→ Problem details
Write out the records word for word, from the line with "Click edit icon" up to and including the line with "pos(675,720)". Leave the pictures out of your answer.

→ Extracted material
....................

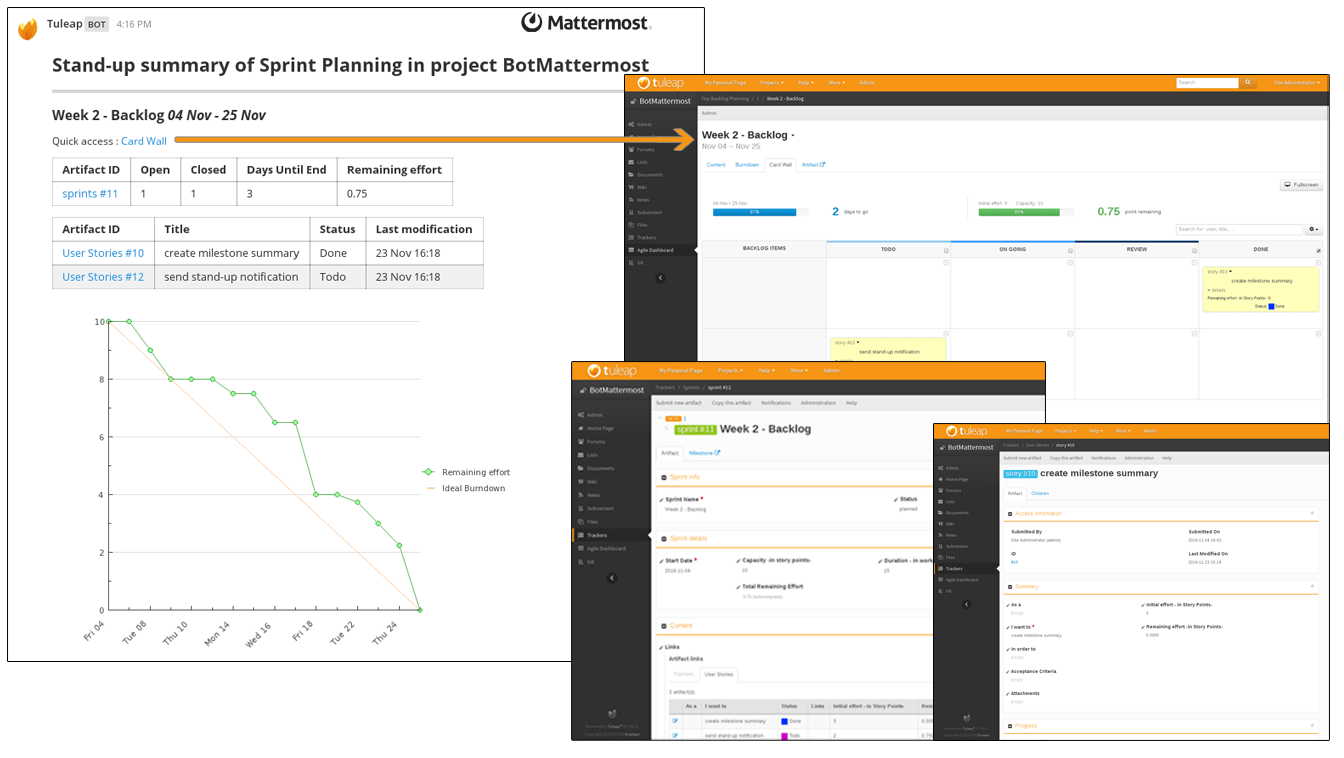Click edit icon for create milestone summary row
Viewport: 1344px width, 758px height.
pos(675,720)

....................

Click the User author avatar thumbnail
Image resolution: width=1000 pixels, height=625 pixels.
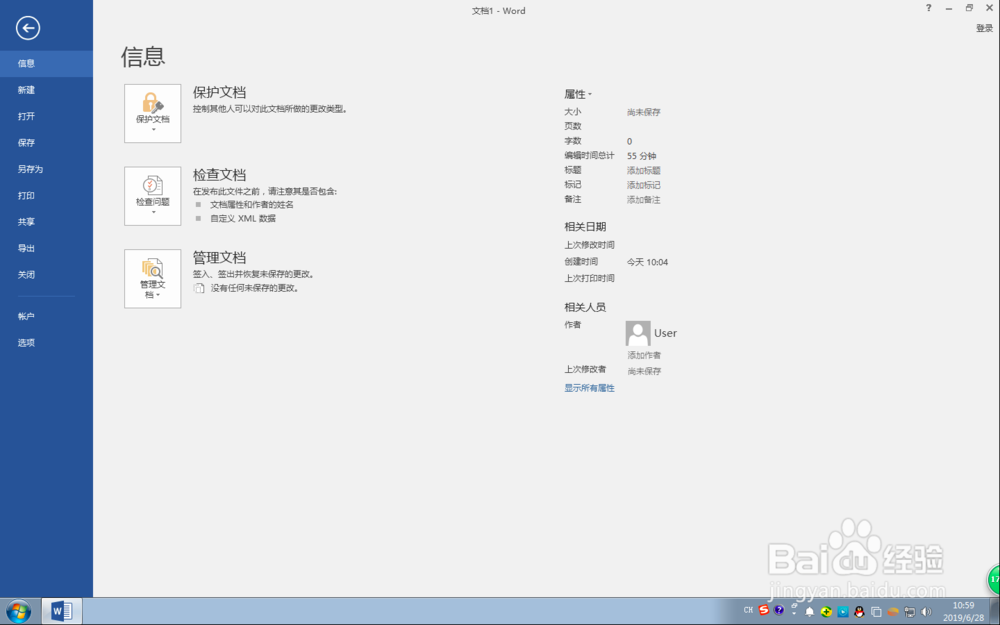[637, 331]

....................

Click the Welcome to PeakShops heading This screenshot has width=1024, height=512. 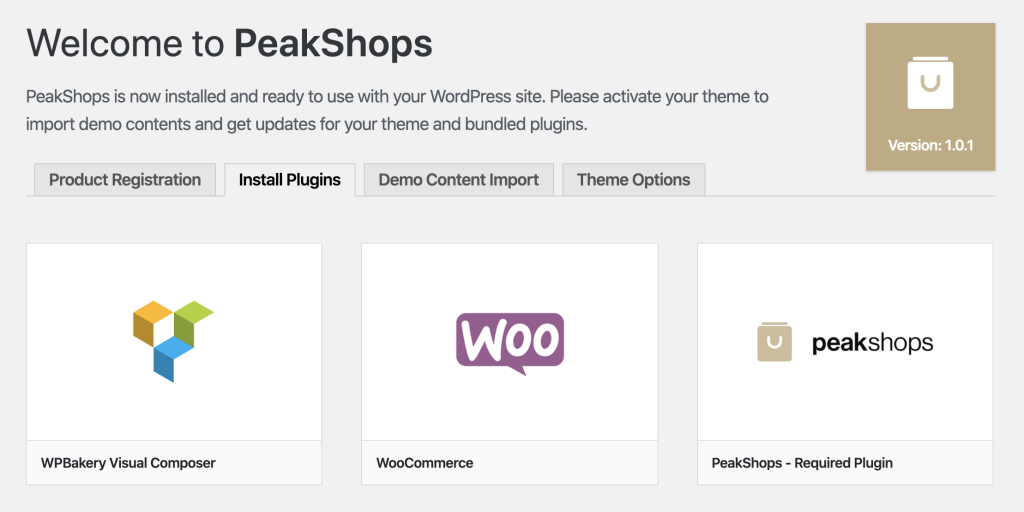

....................

→ Response
Click edit icon for create milestone summary row
Viewport: 1344px width, 758px height.
pos(675,720)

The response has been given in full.